POINT
OF VIEW
fFrom
An Earlier Inauguration...
I am certain that my fellow Americans expect that on my induction
into the Presidency I will address them with a candor and a decision
which the present situation of our people impel. This is preeminently
the time to speak the truth, the whole truth, frankly and boldly.
Nor need we shrink from honestly facing conditions in our country
today. This great Nation will endure as it has endured, will revive
and will prosper. So, first of all, let me assert my firm belief
that the only thing we have to fear is fear itself—nameless,
unreasoning, unjustified terror which paralyzes needed efforts
to convert retreat into advance. In every dark hour of our national
life a leadership of frankness and vigor has met with that understanding
and support of the people themselves which is essential to victory.
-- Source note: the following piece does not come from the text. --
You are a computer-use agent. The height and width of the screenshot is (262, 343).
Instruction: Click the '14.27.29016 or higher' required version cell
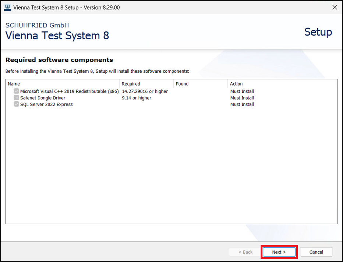[145, 91]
I am convinced that you will again give that support to leadership
in these critical days. In such a spirit on my part and on yours
we face our common difficulties. They concern, thank God, only
material things. Values have shrunken to fantastic levels; taxes
have risen; our ability to pay has fallen; government of all kinds
is faced by serious curtailment of income; the means of exchange
are frozen in the currents of trade; the withered leaves of industrial
enterprise lie on every side; farmers find no markets for their
produce; the savings of many years in thousands of families are
gone. More important, a host of unemployed citizens face the grim
problem of existence, and an equally great number toil with little
return. Only a foolish optimist can deny the dark realities of
the moment. Yet our distress comes from no failure of substance.
We are stricken by no plague of locusts. Compared with the perils
which our forefathers conquered because they believed and were
not afraid, we have still much to be thankful for. Nature still
offers her bounty and human efforts have multiplied it. Plenty
is at our doorstep, but a generous use of it languishes in the
very sight of the supply. Primarily this is because the rulers
of the exchange of mankind’s goods have failed, through
their own stubbornness and their own incompetence, have admitted
their failure, and abdicated. Practices of the unscrupulous money
changers stand indicted in the court of public opinion, rejected
by the hearts and minds of men. True they have tried, but their
efforts have been cast in the pattern of an outworn tradition.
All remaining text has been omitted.